He went to a desk in the corner, and wrote out the agreement, in which he acknowledged the receipt of five hundred dollars. Stranleigh selected from his wallet five bills for a hundred dollars each, and handed them over, then bidding farewell to the engineer, walked to his hotel, followed at a discreet distance by Mr. Wentworth Parkes.
Having located his quarry, Parkes retraced his steps to Woodbridge Street, deep in thought. His first resolution was to try bluster, but he abandoned that idea for two reasons, each conclusive in its way. His slight acquaintance with the engineer had convinced him that while much could be done with Sterling by persuasion, he would not yield to force, and secondly, the motor builder had no money. Whatever gold he was to acquire in his deal must come from Lord Stranleigh. It was, therefore, a mild and innocent lamb of a man who entered the machine shop of Woodbridge Street.
“Hello!” cried Sterling, who seemed taken aback by the encounter. “What have you done with my automobile, and why did you not answer my letters?”
“Your automobile is here in Detroit; a little the worse for wear, perhaps, but there is nothing wrong with it that you cannot put right in short order. As for letters, I never received any. I thought I had notified you of my changed address.”
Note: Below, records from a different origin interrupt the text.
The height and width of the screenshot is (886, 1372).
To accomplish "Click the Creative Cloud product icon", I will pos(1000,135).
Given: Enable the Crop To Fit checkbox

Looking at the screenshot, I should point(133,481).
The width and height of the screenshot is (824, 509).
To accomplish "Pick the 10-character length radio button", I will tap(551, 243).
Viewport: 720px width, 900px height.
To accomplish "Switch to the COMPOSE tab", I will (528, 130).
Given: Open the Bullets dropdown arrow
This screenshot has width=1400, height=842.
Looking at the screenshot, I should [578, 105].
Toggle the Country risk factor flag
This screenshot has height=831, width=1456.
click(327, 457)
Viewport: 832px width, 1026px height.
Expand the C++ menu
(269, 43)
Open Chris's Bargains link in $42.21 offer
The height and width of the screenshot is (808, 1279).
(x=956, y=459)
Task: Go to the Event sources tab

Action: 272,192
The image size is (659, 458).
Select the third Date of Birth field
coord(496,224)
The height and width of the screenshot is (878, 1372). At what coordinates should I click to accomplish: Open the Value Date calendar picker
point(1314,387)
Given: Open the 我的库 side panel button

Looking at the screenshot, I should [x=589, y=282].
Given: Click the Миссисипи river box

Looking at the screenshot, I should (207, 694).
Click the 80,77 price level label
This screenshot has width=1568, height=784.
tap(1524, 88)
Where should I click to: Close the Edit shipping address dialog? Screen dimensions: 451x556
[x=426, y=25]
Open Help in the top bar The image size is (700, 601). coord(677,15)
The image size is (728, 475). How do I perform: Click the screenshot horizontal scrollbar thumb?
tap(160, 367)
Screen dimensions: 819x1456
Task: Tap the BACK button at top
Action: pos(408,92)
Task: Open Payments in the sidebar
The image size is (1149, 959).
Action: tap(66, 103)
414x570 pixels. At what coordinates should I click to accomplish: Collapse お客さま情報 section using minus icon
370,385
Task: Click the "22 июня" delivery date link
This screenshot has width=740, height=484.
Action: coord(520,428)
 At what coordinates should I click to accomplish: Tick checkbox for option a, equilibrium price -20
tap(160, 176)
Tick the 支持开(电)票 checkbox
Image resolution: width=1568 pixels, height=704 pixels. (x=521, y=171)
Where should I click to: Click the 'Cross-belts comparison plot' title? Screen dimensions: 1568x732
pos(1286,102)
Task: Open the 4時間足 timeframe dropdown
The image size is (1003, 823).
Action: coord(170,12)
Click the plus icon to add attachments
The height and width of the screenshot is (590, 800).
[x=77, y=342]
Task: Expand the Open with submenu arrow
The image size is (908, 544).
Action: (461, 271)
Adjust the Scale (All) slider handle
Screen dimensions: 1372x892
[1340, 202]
“As a matter of fact, you didn’t.”
“In that case, I apologise most humbly. The truth is, Mr. Sterling, I have been working practically night and day, often under very discouraging circumstances. Until quite recently there was nothing hopeful to tell, and the moment I struck a bit of good luck, I came on here in the car to let you know. You see, it was very difficult to interest capital in a proposition that apparently has no substantiality behind it. If you had possessed a big factory in going order, that I could have shown a man over, the company would have been formed long ago. It therefore surprised me exceedingly, when I passed your shop less than a hour ago, to see standing in this window, while you were explaining the car to him, the man on whom I chiefly depended. You must put it down to my credit that instead of coming in as I had intended, thus embarrassing him, and perhaps spoiling a deal by my interference, I passed on, waited until he came out, and followed him to his hotel.”
Sterling was plainly nonplussed.
“I wish you had come in an hour earlier,” he said. “You couldn’t have interfered with a deal, because your option ran out two months ago.”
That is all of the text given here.